6.  “Choosing a School for My Daughter in a Segregated City” | article  by Nikole Hannah-Jones

Nikole Hannah-Jones again, this time about choosing where to send her own child to school in NYC. 

“Saying my child deserved access to ‘good’ public schools felt like implying that children in ‘bad’ schools deserved the schools they got, too. I understood that so much of school segregation is structural—a result of decades of housing discrimination, of political calculations and the machinations of policy makers, of simple inertia. But I also believed that it is the choices of individual parents that uphold the system, and I was determined not to do what I’d seen so many others do when their values about integration collided with the reality of where to send their own children to school.”

7.  “The Case for Reparations” | article by Ta-Nehisi Coates

“Perhaps no number can fully capture the multi-century plunder of black people in America. Perhaps the number is so large that it can’t be imagined, let alone calculated and dispensed. But I believe that wrestling publicly with these questions matters as much as—if not more than—the specific answers that might be produced. An America that asks what it owes its most vulnerable citizens is improved and humane. An America that looks away is ignoring not just the sins of the past but the sins of the present and the certain sins of the future.”

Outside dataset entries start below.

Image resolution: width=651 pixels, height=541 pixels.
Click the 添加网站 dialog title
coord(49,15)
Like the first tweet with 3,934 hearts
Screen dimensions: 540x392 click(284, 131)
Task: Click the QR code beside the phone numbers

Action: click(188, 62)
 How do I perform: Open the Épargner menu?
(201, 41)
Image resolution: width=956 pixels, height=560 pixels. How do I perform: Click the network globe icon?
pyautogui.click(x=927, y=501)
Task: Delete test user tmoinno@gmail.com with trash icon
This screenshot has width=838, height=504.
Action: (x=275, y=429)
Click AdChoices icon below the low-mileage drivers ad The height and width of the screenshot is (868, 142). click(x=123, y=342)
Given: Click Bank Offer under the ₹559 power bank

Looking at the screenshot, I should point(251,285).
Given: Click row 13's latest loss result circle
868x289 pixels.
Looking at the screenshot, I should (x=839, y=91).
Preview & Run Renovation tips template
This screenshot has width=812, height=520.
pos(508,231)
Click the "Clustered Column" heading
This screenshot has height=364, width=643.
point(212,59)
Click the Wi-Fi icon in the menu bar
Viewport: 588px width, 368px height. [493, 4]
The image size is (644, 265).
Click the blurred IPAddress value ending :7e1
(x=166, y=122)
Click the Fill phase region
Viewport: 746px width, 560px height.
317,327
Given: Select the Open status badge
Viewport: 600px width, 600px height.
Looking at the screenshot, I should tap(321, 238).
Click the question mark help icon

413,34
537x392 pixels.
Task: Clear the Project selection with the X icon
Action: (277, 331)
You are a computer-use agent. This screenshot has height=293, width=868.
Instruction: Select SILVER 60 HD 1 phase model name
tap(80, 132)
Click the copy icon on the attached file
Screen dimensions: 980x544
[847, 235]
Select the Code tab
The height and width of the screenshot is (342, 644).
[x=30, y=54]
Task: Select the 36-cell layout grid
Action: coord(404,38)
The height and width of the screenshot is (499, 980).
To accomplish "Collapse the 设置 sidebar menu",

8.  13th | documentary by Ava Duvernay (available on Netflix)

I realize that, unfortunately, not everyone is going to spend an hour reading the above Atlantic article or all of The New Jim Crow. But please, at least watch this documentary. 

“We knew we couldn’t make it illegal to be either against the war or black. But by getting the public to associate the hippies with marijuana and blacks with heroin and then criminalizing both heavily, we could disrupt their communities.” – former Nixon domestic policy chief John Ehrlichman

9.  Fruitvale Station | film by Ryan Coogler (available to rent on Amazon)

Michael B. Jordan plays Oscar Grant, who was murdered at twenty-two years old by the Oakland police in 2009.The entire film simply follows the last day in his life, making it especially powerful.

10.  The Hate U Give | novel by Angie Thomas and film by George Tillman Jr.

“Pac said Thug Life stood for ‘The Hate U Give Little Infants Fucks Everybody. T-H-U-G-L-I-F-E. Meaning what society gives us as youth, it bites them in the ass when we wild out. Get it?’”

Last, I know this list is lacking. Bryan Stevenson and James Baldwin are top of my list. I hope people continue to share resources with me as well. I promise to keep educating myself, and I hope you learned something too.

1 Comment

  1. Kyric Koning

    ” But I believe that wrestling publicly with these questions matters as much as—if not more than—the specific answers that might be produced. ” I do hope we can all come out of this with more understanding and empathy.

    Thanks for these great resources and thoughts to ponder.